I went to the doctor because it's just getting to me so bad and since I mentioned my anxiety still hanging around they prescribed me beta blockers. Which I don't think it's due to anxiety as I nearly **** myself literally in a job interview. But I have seen some over the counter medication for trapped wind if that helps? other than that all I can suggest is find out what the problem is whether it's stress or a physical problem.


----------



## Nonsensical (Mar 29, 2013)

If they already believe you committed the crime... Might as well do it. Let the fart free man, it wants to be free.

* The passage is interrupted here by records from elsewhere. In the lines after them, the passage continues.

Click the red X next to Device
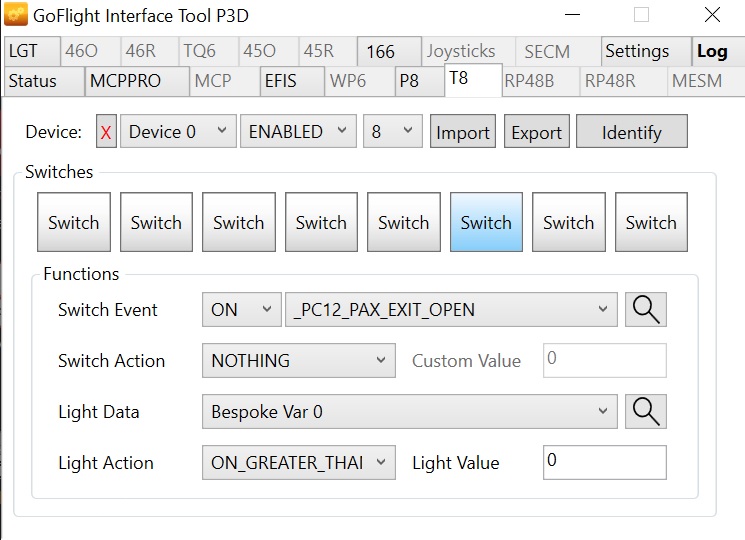Image resolution: width=745 pixels, height=540 pixels. coord(106,132)
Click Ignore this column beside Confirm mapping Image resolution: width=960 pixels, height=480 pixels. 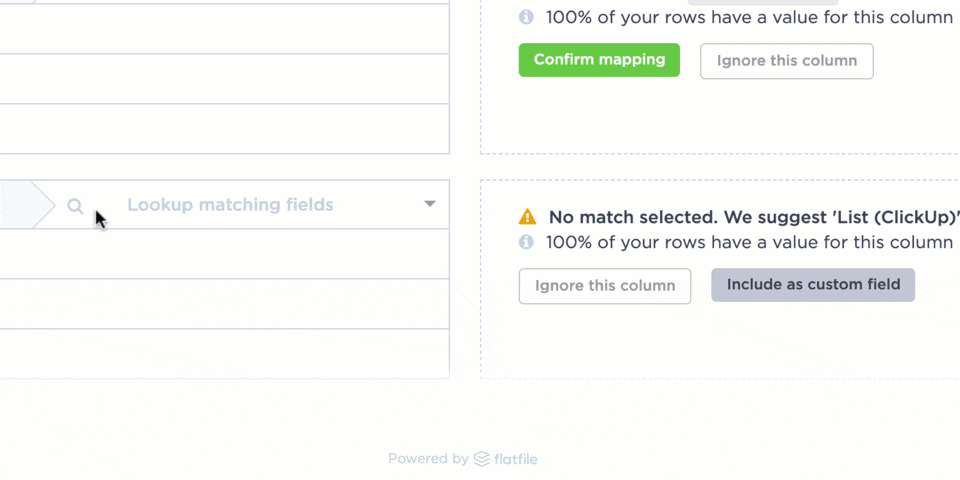click(x=786, y=61)
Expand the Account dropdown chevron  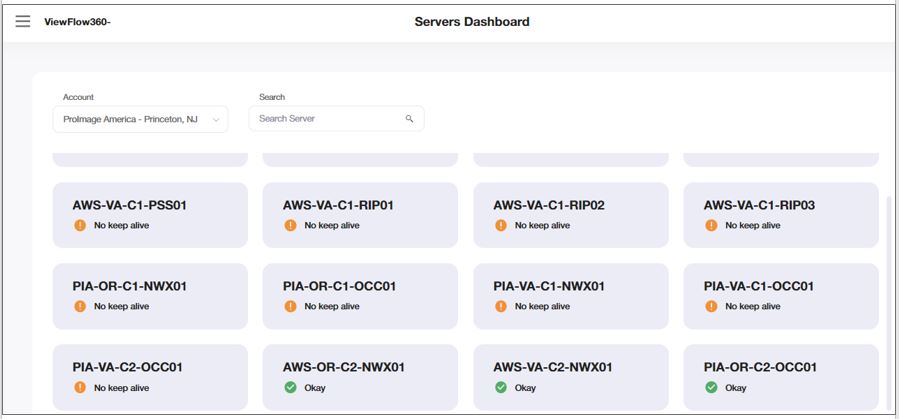[x=216, y=120]
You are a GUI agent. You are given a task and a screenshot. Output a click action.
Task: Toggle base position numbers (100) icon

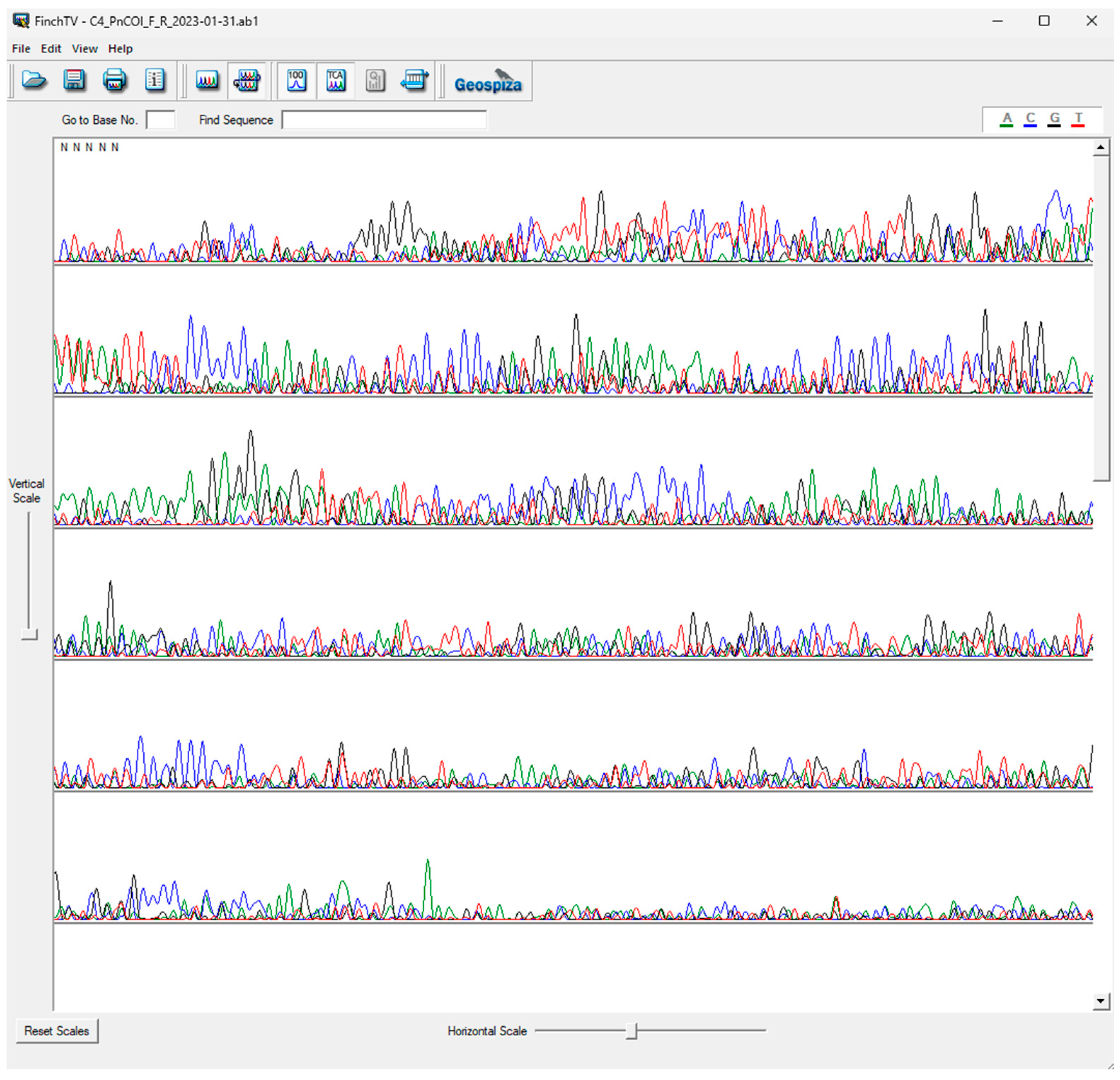pos(297,80)
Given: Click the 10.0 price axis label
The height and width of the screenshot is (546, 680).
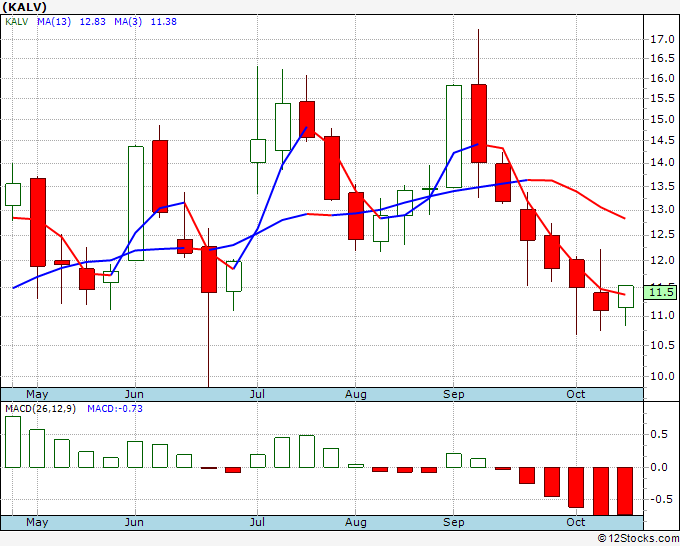Looking at the screenshot, I should (661, 377).
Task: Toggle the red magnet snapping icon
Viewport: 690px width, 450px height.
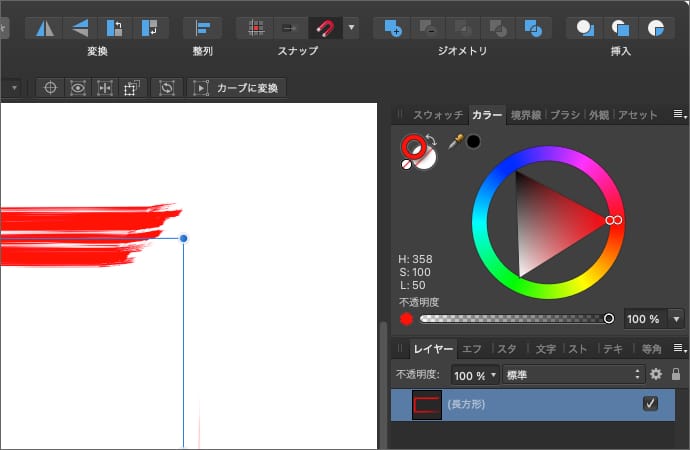Action: tap(324, 27)
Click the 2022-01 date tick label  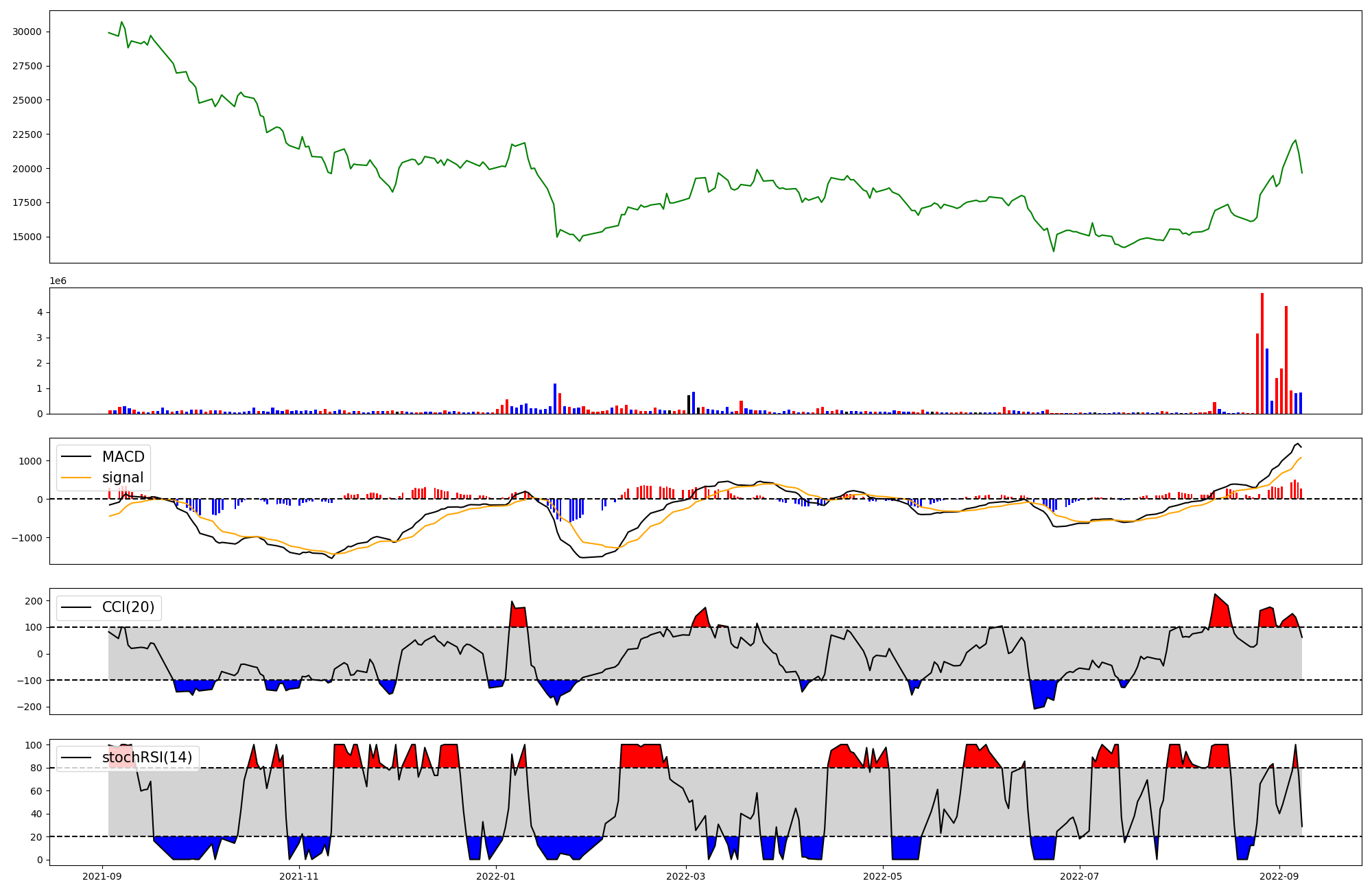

The rumbling might have to do with holding it in actually. Find an empty hallway to crop dust like a villain then immediately evacuate the area, fart near some ones cubicle you don't like, (such as a certain female co-worker you recently had issue with) or just go to the bathroom. 

Also, they probably have trouble with this particular person often. I doubt it's just you she takes her stress out on. She's probably already complaining about the person she's been moved next to.


----------



## millenniumman75 (Feb 4, 2005)

nubly said:


> i have a chair that squeaks whenever i move. ive had a coworker sitting in my office for 3-4 months now. about three weeks ago, she was looking at some paperwork behind me as i was sitting down on my chair. then she says "oh its your chair thats farting".


You're kidding. You know, you can ask for a new chair. I would think they would give you another one that doesn't squeak.


----------



## nubly (Nov 2, 2006)

millenniumman75 said:


> You're kidding. You know, you can ask for a new chair. I would think they would give you another one that doesn't squeak.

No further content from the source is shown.